----- Source text

US president-elect Barack Obama has begun laying the groundwork for overhauling the country’s troubled healthcare system, reaching out to interest groups and building grassroots support for the huge undertaking.
Obama, who takes office on Jan. 20, is using many of the Internet tools employed in his election campaign to engage the public. His Internet site www.change.gov asks people to submit ideas for changing the costly and inefficient system that leaves tens of millions uninsured.
“Every American is feeling the pressure of high health costs and lack of quality care, and we feel it’s important to engage them in the process of reform,” Obama transition team spokeswoman Stephanie Cutter said. “Change starts from the ground up, and we believe that’s true on critical issues like healthcare reform as well.”
PHOTO: AFP
Obama’s coordinator on healthcare, former Senate majority leader Tom Daschle, was to participate in a healthcare reform debate in Colorado yesterday that was expected to begin detailing the plans for change.
During the campaign, Obama pledged to bring health insurance to millions of uninsured Americans and spend about US$50 billion to make health records electronic.

----------

● **To be done**
Copy out the part of the healthcare text that begins at "Obama, who takes" and stops after "plans for change.", substituting "Iowa" for "Colorado".

----- Information shown

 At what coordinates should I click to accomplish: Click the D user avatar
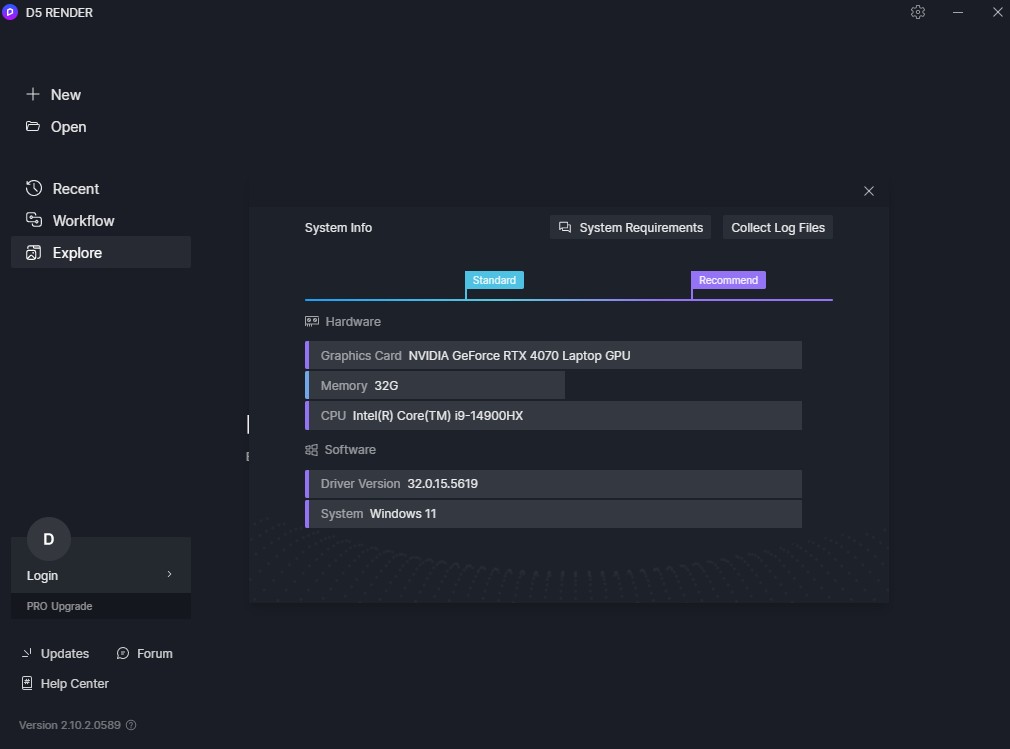(48, 539)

----------

● **Result of the task**
Obama, who takes office on Jan. 20, is using many of the Internet tools employed in his election campaign to engage the public. His Internet site www.change.gov asks people to submit ideas for changing the costly and inefficient system that leaves tens of millions uninsured.
“Every American is feeling the pressure of high health costs and lack of quality care, and we feel it’s important to engage them in the process of reform,” Obama transition team spokeswoman Stephanie Cutter said. “Change starts from the ground up, and we believe that’s true on critical issues like healthcare reform as well.”
PHOTO: AFP
Obama’s coordinator on healthcare, former Senate majority leader Tom Daschle, was to participate in a healthcare reform debate in Iowa yesterday that was expected to begin detailing the plans for change.